Whatever weight this legislative history would merit in another context, it is not sufficient here. Putting the legislative history aside, we see virtually no support for respondents’ position. Under these circumstances, where everything other than the legislative history overwhelming suggests that expert fees may not be recovered, the legislative history is simply not enough. In a Spending Clause case, the key is not what a majority of the Members of both Houses intend but what the States are clearly told regarding the conditions that go along with the acceptance of those funds. Here, in the face of the unambiguous text of the IDEA and the reasoning in Crawford Fitting and Casey, we cannot say that the legislative history on which respondents rely is sufficient to provide the requisite fair notice.
* * *
We reverse the judgment of the Court of Appeals for the Second Circuit and remand the case for further proceedings consistent with this opinion.
It is so ordered.
Because subparagraph (A) refers to both “costs” and “expenses” awarded to prevailing parties and because it is generally presumed that statutory language is not superfluous, it could be argued that this provision manifests the expectation that prevailing parties would be awarded certain “expenses” not included in the list of “costs” set out in 28 U. S. C. §1920 and that expert fees were intended to be among these unenumerated “expenses.” This argument fails because, whatever expectation this language might seem to evidence, the fact remains that neither 20 U. S. C. §1415 nor any other provision of the IDEA authorizes the award of any “expenses” other than “costs.” Recognizing this, respondents argue not that they are entitled to recover “expenses” that are not “costs,” but that expert fees are recoverable “costs.” As a result, the reference to awards of both “expenses” and “costs” does not support respondents’ position. The reference to “expenses” may relate to IDEA actions brought in state court, §1415(i)(2)(A), where “expenses” other than “costs” might be receivable. Or the reference may be surplusage. While it is generally presumed that statutes do not contain surplusage, instances of surplusage are not unknown.Footnote 2
In 2000, the attorneys’ fees provision provided only an award to prevailing parents. See 20 U. S. C. §1415(i)(3)(B). In 2004, Congress amended §1415(i)(3)(B) to include two additional awards.
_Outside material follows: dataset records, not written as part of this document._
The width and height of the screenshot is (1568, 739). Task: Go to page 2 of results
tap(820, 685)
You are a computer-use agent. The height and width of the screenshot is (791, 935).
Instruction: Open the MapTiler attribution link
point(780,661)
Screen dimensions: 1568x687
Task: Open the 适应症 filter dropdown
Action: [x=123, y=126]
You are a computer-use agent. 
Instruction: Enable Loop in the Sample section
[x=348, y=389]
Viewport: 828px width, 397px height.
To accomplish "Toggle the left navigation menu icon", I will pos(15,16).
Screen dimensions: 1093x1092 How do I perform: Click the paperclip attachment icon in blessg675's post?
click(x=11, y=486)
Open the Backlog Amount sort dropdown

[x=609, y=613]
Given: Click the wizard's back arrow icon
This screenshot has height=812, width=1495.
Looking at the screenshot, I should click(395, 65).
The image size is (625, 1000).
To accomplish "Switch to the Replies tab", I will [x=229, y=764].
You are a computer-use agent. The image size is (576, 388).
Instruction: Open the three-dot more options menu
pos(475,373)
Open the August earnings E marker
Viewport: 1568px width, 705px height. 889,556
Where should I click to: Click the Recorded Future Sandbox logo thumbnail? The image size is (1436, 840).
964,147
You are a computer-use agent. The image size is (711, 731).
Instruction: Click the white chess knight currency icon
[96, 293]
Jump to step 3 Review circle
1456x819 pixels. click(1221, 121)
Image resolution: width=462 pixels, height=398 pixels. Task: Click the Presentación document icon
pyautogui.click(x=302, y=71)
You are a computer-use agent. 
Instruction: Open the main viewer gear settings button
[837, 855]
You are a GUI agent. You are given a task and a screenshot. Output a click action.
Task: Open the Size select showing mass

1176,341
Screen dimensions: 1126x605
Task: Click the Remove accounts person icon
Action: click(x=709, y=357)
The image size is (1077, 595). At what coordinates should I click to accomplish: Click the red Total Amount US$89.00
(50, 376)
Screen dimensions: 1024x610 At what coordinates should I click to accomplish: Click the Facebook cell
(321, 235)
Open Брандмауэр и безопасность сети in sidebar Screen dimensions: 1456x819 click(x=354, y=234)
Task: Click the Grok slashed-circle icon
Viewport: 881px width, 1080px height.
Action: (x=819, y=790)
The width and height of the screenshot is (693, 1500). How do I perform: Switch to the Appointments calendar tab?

See §101, 118 Stat. 2724. The amendments provided awards “to a prevailing party who is a State educational agency or local educational agency” where the complaint filed is frivolous or presented for an improper purpose, such as to harass, delay, or increase the cost of litigation. See 20 U. S. C. A. §§1415(i)(3)(B)(i)(II)–(III) (Supp. 2006).Footnote 3
Respondents note that a GAO report stated that expert witness fees are reimbursable expenses. See Brief for Respondents 19 (citing GAO, Special Education: The Attorney Fees Provision of Public Law 99–372, p. 13 (Nov. 1989)). But this passing reference in a report issued by an agency not responsible for implementing the IDEA is plainly insufficient to provide clear notice regarding the scope of the conditions attached to the receipt of IDEA funds.